Amid the financial challenges, Dr Besigye and his sister, Dr Olive Kobusingye’s lawyers demanded that he should pay the fine that court awarded to the siblings after he lost a defamation case  against them. Col Ndahura had sued the duo over Dr Kobusingye’s book  titled The Correct Line?, in which she contends that Col Ndahura, then a Captain, had masterminded the violence during the 2001 General Election in Rukungiri District in which people were killed. Col Ndahura sued Dr Besigye and Dr Kobusingye for defamation, but lost the case. Col Ndahura risked falling into the abyss before President Museveni came to his rescue.

“At the beginning of last year, he (President) sent me some money, a demonstration of his magnanimity. What I understand is that President Museveni is one thing and the State is another,” Col Ndahura says.

President Museveni also assigned his personal lawyer to defend Col Ndahura in the General Court Martial.

“As far as I am concerned, the President’s personal lawyer is still my lawyer,” he says.

A year after the financial rescue, the military prosecutors dropped the charges against Col Ndahura and his colleagues. The General Court Martial set him and his colleagues free in March. Soon after that close shave, Col Ndahura retired from the army.

“I am grateful to the Commander-in-Chief, who granted me retirement as by the list submitted to him, which is a gesture by law that there is no, even a suspicion, possibility of criminal proceedings against me. I am 100 percent free,” he said.

Retirement

According to military law, Col Ndahura says, if there is any sign of possible criminal proceedings, you can’t be retired. Col Ndahura says he still finds trouble healing mentally from the court and prison challenges.

“It takes time to recover,” he says, adding: “The trauma you suffer is untold. When you are in public, you always feel downcast.”

He missed out on parity or promotion for six years while being subject to prosecution. He retired on April 22.

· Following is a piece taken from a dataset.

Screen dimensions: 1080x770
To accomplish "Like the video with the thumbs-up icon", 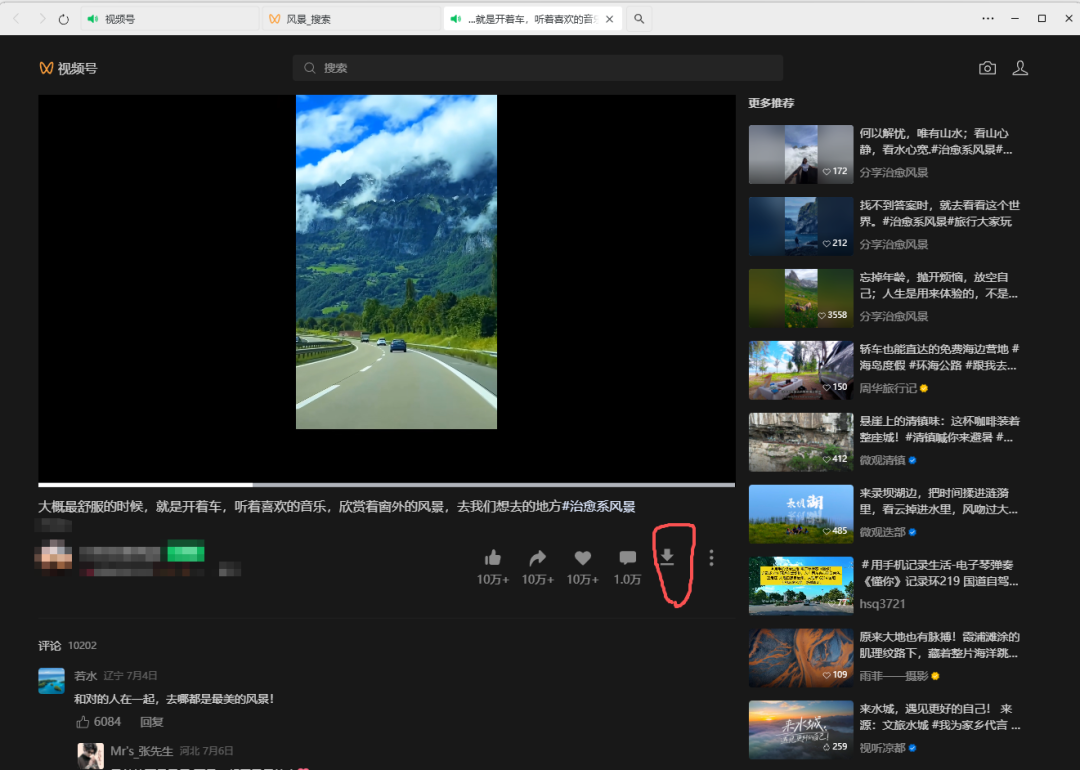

Despite challenges that affected his latter years of service, Col Ndahura is a happy man. He points to retiring honourably and without bodily injuries sustained during several wars.

“My preoccupation is to catch up with the parenting role,” he reveals.

He adds: “My children were born in a chaotic environment. They have largely grown up without us. We haven’t been at home. They don’t know the culture and people yet they (traditional values) are very important to them. When you aren’t there, you may end up living without knowing their culture.”

He proceeds to state thus: “You will end up without knowing how to greet in your mother tongue. They don’t know empako [pet names] and will lose if they stood in an election, because you didn’t teach them key phrases in their mother tongue. From the service, it is an opportunity to return home so that my children can always find me there.”

Although he is now a free man, Col Ndahura insists it still pains him that he was arrested and humiliated despite the sacrifice he put in throughout his most productive years.